Morton ends with a reading of Frankenstein, through which he again dodges a discussion of race by footnoting the relevance of that text to the critical tradition of the monster being an “inconsistent object of racist fantasy” (194-5). He also attacks both humanism and posthumanism rather hypocritically by indicating we should care for the “creature” of man and that doing so would “acknowledge the monstrosity at the heart of the idea of nature” (195). But Morton himself is willfully in ignorance of any concrete discussion of socio-cultural or biopolitical relationships between human beings, advancing many interesting extensions of high philosophical theories that remain disconnected from lived human experience. It is therefore difficult to imagine how one would go about embracing a dark ecology that loves “the disgusting, inert, and meaningless” (195), when there is beauty, vibrancy and meaning even where ecological sustainability is at its breaking point—as it is in the Bathtub. 

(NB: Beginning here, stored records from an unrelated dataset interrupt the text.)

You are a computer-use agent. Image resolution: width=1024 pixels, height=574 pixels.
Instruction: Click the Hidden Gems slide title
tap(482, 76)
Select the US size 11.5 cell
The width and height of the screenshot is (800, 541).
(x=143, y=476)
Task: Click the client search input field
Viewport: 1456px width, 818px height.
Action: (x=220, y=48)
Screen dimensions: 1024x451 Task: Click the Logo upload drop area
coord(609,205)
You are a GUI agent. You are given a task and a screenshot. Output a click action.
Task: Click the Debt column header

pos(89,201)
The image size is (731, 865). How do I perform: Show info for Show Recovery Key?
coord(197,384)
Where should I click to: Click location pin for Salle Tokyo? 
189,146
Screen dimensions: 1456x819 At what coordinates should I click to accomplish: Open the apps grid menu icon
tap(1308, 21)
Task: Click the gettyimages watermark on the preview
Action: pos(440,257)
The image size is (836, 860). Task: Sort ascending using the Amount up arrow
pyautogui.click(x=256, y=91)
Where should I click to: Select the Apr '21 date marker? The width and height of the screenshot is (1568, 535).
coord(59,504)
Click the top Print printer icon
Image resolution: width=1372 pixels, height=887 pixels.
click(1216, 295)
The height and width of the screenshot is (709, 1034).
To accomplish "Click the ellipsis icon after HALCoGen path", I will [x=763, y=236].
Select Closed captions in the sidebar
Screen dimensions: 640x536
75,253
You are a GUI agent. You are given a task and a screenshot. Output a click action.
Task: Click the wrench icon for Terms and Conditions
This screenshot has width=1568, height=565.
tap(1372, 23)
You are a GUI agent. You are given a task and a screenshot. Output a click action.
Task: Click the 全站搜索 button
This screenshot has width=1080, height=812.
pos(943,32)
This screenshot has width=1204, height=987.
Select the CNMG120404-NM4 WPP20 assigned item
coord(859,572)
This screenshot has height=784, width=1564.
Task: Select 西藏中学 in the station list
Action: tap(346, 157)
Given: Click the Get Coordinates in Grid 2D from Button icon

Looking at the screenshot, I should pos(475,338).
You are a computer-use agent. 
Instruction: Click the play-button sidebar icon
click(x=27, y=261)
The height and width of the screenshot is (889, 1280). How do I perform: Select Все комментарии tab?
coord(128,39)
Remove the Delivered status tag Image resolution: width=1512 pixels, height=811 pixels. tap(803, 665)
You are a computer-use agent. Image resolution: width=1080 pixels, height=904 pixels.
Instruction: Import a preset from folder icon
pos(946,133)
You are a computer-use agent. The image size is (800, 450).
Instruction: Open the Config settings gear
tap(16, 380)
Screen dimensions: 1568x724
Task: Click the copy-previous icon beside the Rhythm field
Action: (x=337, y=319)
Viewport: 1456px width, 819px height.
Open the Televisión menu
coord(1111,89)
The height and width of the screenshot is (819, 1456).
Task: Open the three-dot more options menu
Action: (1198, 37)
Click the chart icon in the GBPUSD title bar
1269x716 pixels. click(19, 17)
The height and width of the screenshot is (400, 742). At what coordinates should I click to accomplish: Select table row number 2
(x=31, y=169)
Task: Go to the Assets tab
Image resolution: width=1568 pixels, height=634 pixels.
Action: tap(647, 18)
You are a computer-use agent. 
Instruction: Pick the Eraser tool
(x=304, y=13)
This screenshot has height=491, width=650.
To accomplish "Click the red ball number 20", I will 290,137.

This essay has demonstrated that dark and queer ecologies provide useful philosophical and political methodologies for engaging with the world. But in using Zeitlin’s Beasts of the Southern Wild to test the weak points, the queer ecological ideas presented by Mortimer-Sandilands and Erikson in Queer Ecologies prove a more useful theoretical approach than Morton’s concept of dark ecology, because they don’t negate or ignore lived experience and the coalitions that are possible between queer identities and ethnic minorities. That isn’t to say that Morton’s Ecology Without Nature is without other merits in its challenge to ecological modes of thinking—far from it—but the book, in claiming to be “unafraid of nonidentity” (5), should be investigated for the ways in which it is afraid of engaging directly with identity through important lived realities of class, gender and as this essay has argued, race.

Works Cited

Beasts of the Southern Wild. Dir. Zeitlin, Benh. Perf. Quvenzhané Wallis and Dwight Henry. E1 Films Canada, 2012. DVD.

Edelman, Lee. No Future: Queer Theory and the Death Drive. Durham: Duke University Press, 2004. Print.

Mortimer-Sandilands, Catriona., and Erickson, Bruce. Queer Ecologies: Sex, Nature, Politics, Desire. Bloomington, Indiana: Indiana UP, 2010. Print.

Morton, Timothy. Ecology without Nature: Rethinking Environmental Aesthetics. Cambridge, Massachusetts: Harvard UP, 2007. Print.

Stockton, Kathryn Bond. The Queer Child, or Growing Sideways in the Twentieth Century. Durham: Duke UP, 2009. Print.